My guess is you have a three port valve that is stuck. It may be a mid position valve, and the valve has been set manually to the mid position (many valves of this type have a leaver on the side that will do this.

(you neglected to mention if the hot water also got heated)

Reply to
John Rumm

Thanks and yes the water gets hot along with the rads.

I'll have a look at the valve.

Reply to
Richard Marx

It appears that you may be right. If I move the valve lever to off, then turn the HEAT switch on, the valve lever doesn't return to on. However, it does work the other way automatically. You can hear a click when it doesn't move, indicating the wall timer is sending the correct current.

Is the simple solution a new valve or could this possibly be anything else?
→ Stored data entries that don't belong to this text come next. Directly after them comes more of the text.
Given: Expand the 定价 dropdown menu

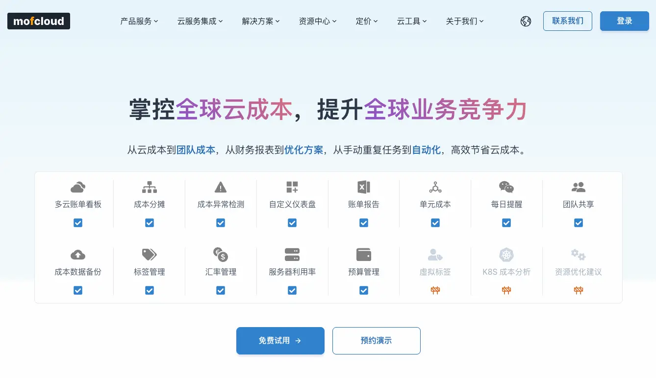Looking at the screenshot, I should click(x=367, y=21).
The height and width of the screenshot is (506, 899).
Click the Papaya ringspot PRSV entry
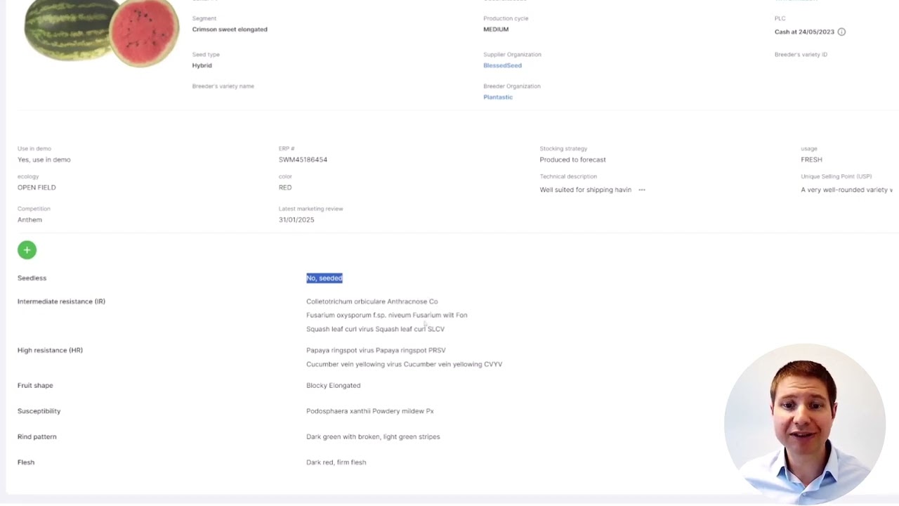click(376, 350)
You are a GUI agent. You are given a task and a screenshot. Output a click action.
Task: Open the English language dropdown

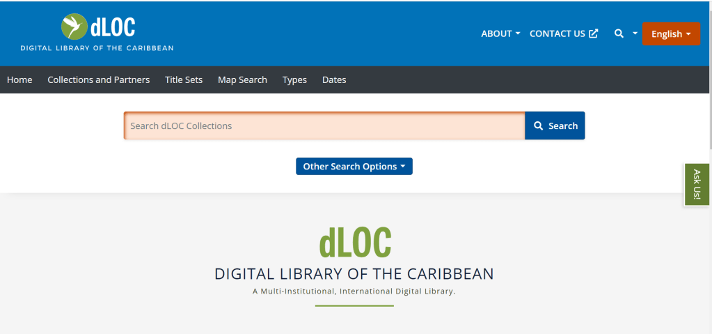point(671,33)
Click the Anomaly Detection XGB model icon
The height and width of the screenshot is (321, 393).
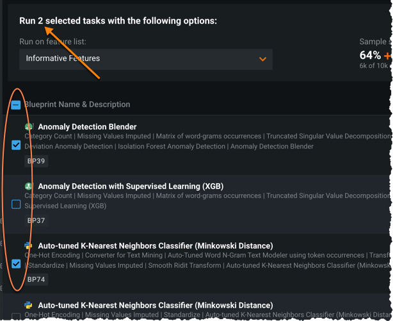tap(29, 186)
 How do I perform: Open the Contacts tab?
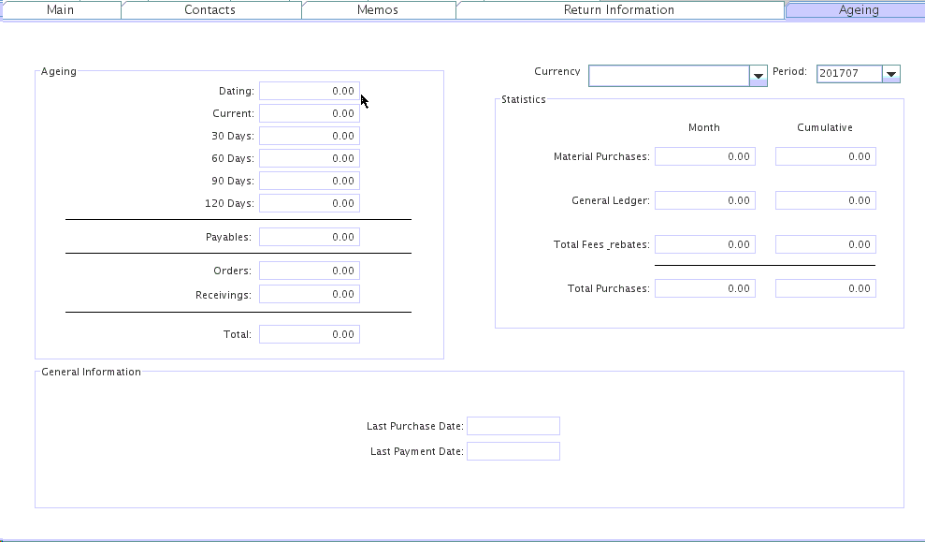pyautogui.click(x=210, y=10)
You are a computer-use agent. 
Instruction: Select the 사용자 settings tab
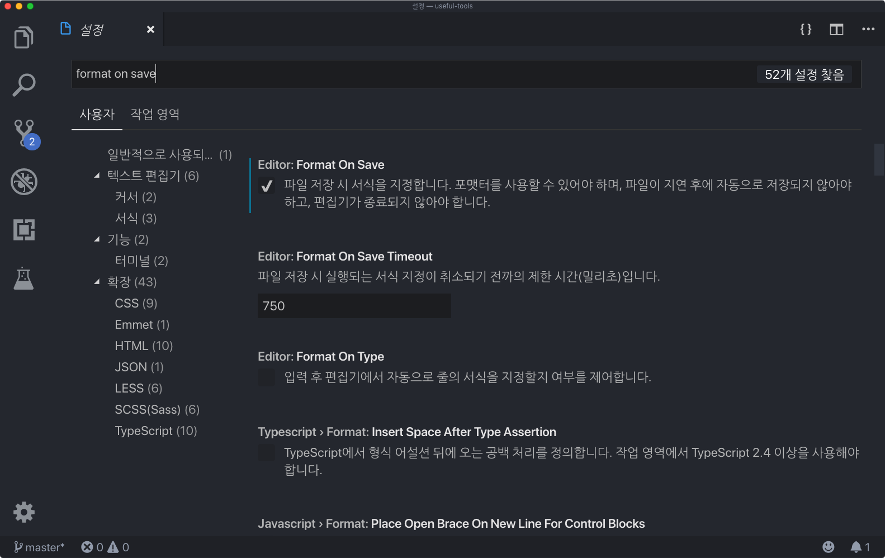tap(97, 115)
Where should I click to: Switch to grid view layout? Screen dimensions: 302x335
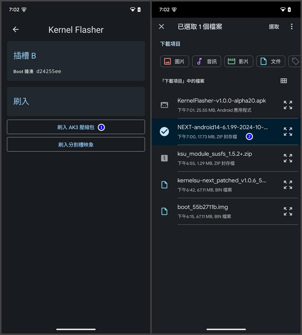(283, 81)
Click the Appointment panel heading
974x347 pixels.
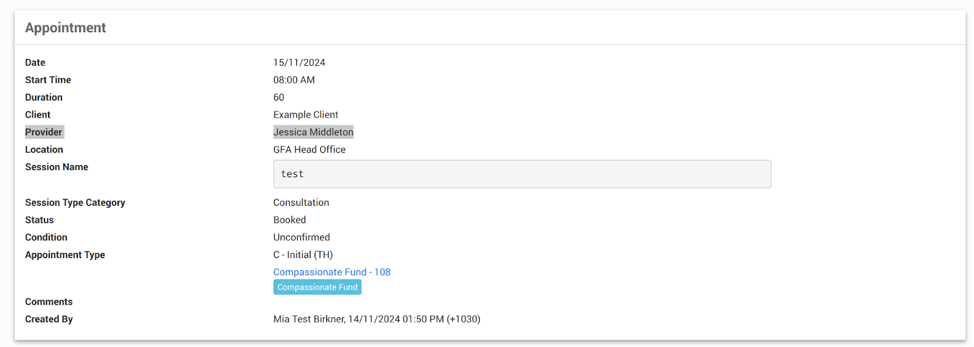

The other strange thing as mentioned in my above post, is that only the WATER switch turns the system on. E.g.: Water off = gas boiler off, valve off, pump off Heat on = nothing Water on = gas boiler on, valve on, pump on, radiators on

Any ideas what *that* problem could be?

Reply to
Richard Marx

...

Thanks for the excellent info. Have now done all the tests, topped up the pressure from 5 PSI to 10 PSI, topped up the water to 1 bar when cold. When warm it rises to just below 2 bar, *but* when cold again it drops to zero, doesn't remain at 1 bar.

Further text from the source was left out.